Même si les organisations ne peuvent pas prévenir les événements externes, elles peuvent s’y préparer. La planification de la continuité des activités, la couverture d’assurance et la diversification des fournisseurs et des prestataires de services contribuent tous à atténuer l’impact.
La pandémie de COVID-19 a mis en évidence l’importance de la gestion des risques liés aux événements externes. Les organisations dotées de solides capacités de travail à distance et de chaînes d’approvisionnement diversifiées se sont adaptées plus rapidement que celles qui n’avaient pas prévu de telles perturbations.
La gestion des risques liés aux événements externes nécessite une planification de scénarios et des tests de résistance. Les organisations doivent évaluer régulièrement leur exposition à des événements externes potentiels et déterminer si leurs plans d'urgence sont adéquats.
Rassembler les choses
Ces quatre catégories sont interconnectées. Un événement externe tel qu'une cyberattaque (externe) peut exploiter une vulnérabilité du système (systèmes), qui n'est pas détectée en raison d'un personnel (personnes) insuffisant, et provoque des dommages plus importants en raison de la faiblesse des procédures de réponse aux incidents (processus).
Une gestion efficace des risques opérationnels nécessite une vision globale qui prend en compte les quatre catégories et leurs interactions.
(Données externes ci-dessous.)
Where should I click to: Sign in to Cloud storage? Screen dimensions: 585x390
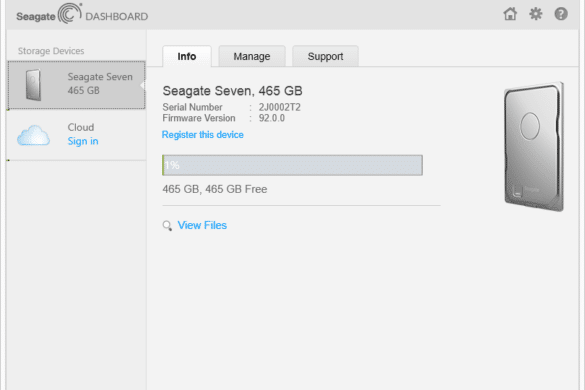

Des évaluations régulières des risques, des procédures d'escalade claires et une culture qui encourage la déclaration transparente des incidents et des quasi-accidents sont essentielles pour maintenir le risque opérationnel à des niveaux acceptables.
Les équipes financières et d’audit jouent un rôle clé dans l’identification des risques opérationnels grâce à leur examen des processus, des contrôles et de la documentation. Les outils qui rationalisent la collecte et l’analyse des preuves aident ces équipes à se concentrer sur les risques les plus importants.